** TUGAS YANG DIKERJAKAN **
Jawab pertanyaan berikut berdasarkan artikel tentang privatisasi air minum di bawah.
1. Berapa nilai 20 proyek penyediaan air yang tercantum dalam tabel berita tersebut?
2. Pada bulan apa tender pengelolaan air minum akan dimulai?
3. Di lembaga mana UU No 7 tentang Sumber Daya Air sedang menghadapi tuntutan?

** ARTIKEL **
++++++++

Privatisasi Air Minum

Kompas, Rabu, 16 Februari 2005, memuat artikel dengan judul Proyek Pengelolaan Air Minum Segera Ditenderkan, yang berisi rencana pemerintah untuk segera melakukan privatisasi pengelolaan air minum. Segera yang dimaksud di sini benar-benar SEGERA karena tender sudah akan dimulai bulan depan, Maret 2005. Berita yang dilengkapi tabel berisi daftar 20 proyek penyediaan air senilai 380,5 juta dollar AS ini betul-betul mengejutkan mengingat sampai saat ini Peraturan Pemerintah tentang Air Minum dan Sanitasi serta Pengusahaan Sumber Daya Air belum disahkan, bahkan Desember tahun lalu, konsultasi publik masih dilakukan di beberapa kota untuk membahas rancangan PP ini.

Selain itu, sampai saat ini Indonesia belum memiliki Undang-Undang (UU) Privatisasi, sedangkan UU No 7 tentang Sumber Daya Air sendiri sangat riskan bila dijadikan landasan hukum yang memadai bagi privatisasi sumber daya air karena sangat longgar mengatur peran swasta di sektor air. Apalagi, saat ini UU tersebut masih berada di Mahkamah Konstitusi (MK), menghadapi tuntutan dari ratusan warga masyarakat dan puluhan organisasi yang meminta MK membatalkan pasal- pasal yang berhubungan dengan dibukanya secara luas peluang swasta mengusahakan sumber daya air di Indonesia.

++++++++

** DATA YANG DISEDIAKAN **
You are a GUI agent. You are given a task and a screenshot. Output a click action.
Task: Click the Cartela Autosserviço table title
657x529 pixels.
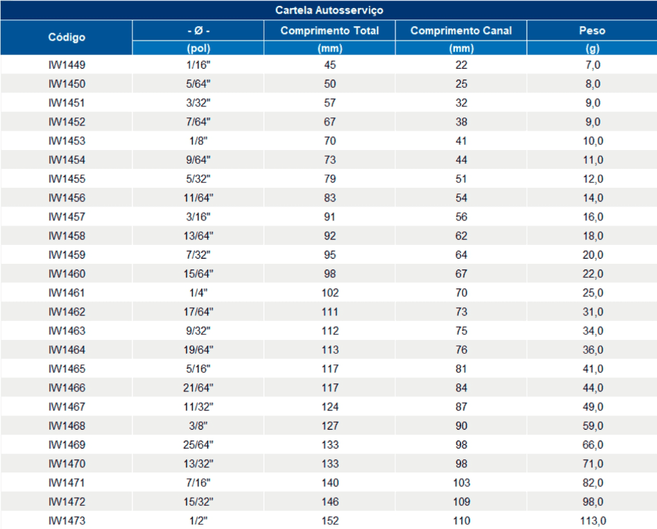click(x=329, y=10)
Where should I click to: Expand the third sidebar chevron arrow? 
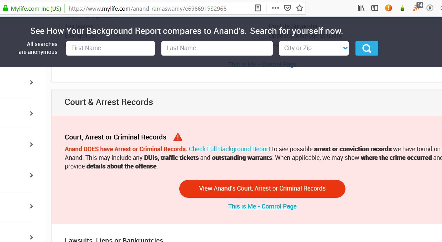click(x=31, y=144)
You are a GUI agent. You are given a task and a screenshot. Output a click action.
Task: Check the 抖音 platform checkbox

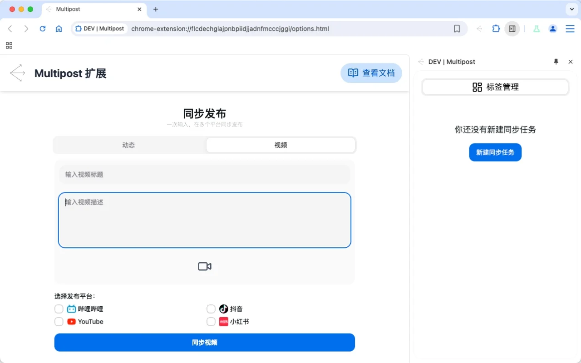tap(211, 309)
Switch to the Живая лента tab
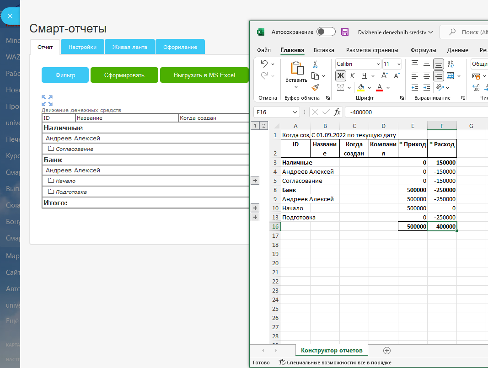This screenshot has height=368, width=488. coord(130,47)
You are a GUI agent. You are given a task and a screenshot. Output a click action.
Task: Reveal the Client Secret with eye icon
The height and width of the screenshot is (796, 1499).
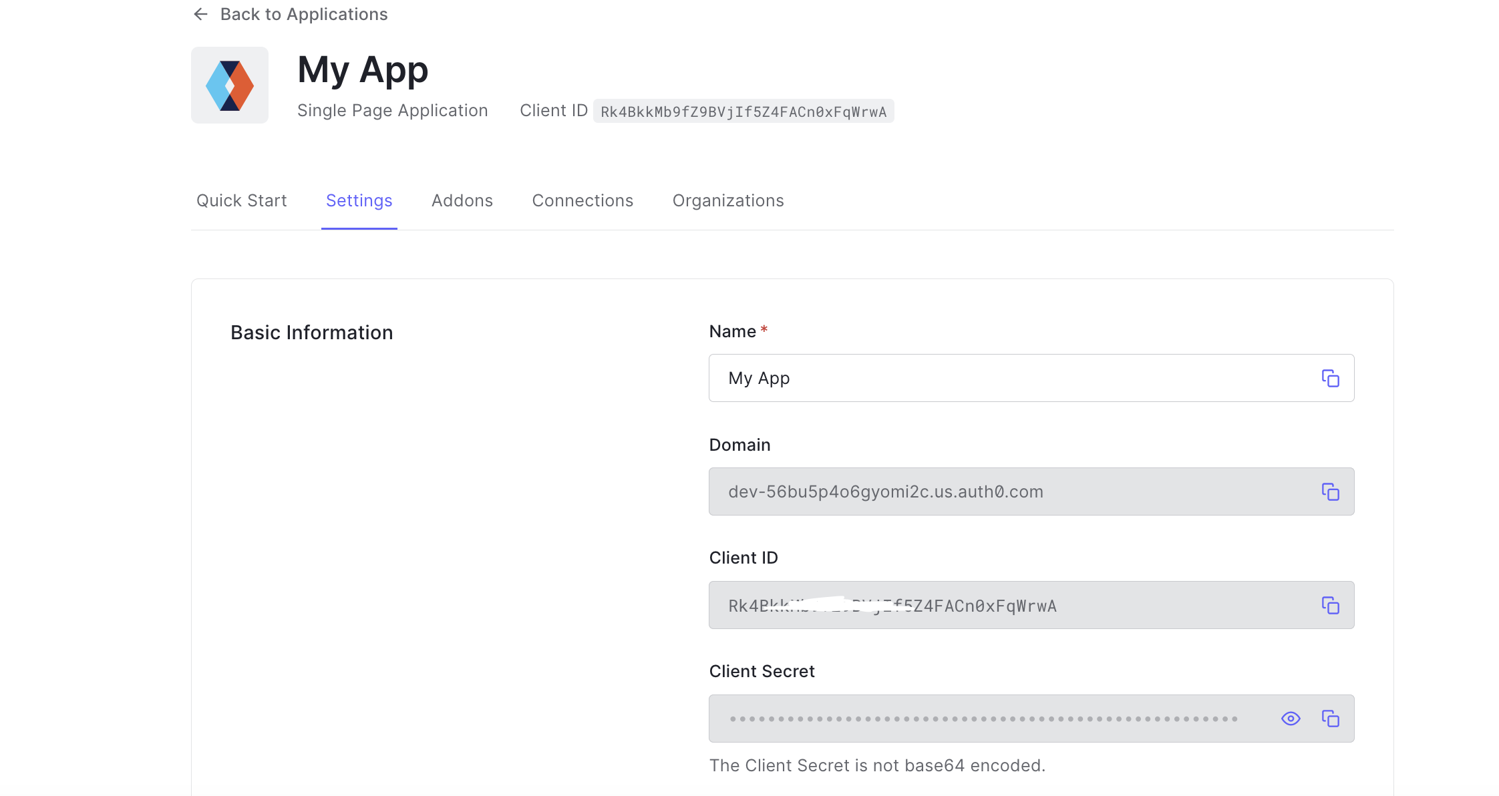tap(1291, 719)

++++++++

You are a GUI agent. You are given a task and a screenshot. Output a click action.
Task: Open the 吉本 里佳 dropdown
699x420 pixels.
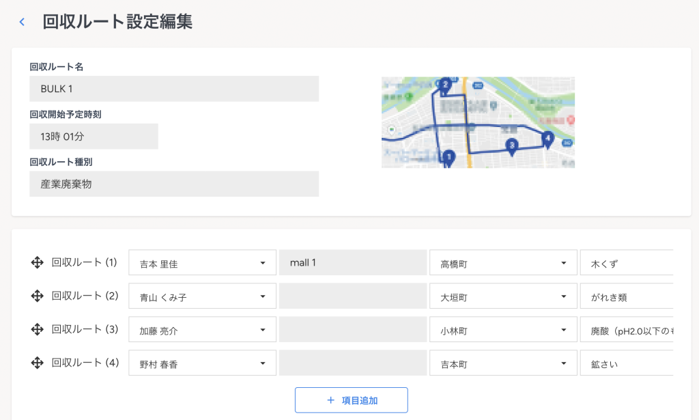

++++++++

** JAWABAN LATIHAN **
1. 380,5 juta dollar AS.
2. Maret 2005.
3. Mahkamah Konstitusi (MK).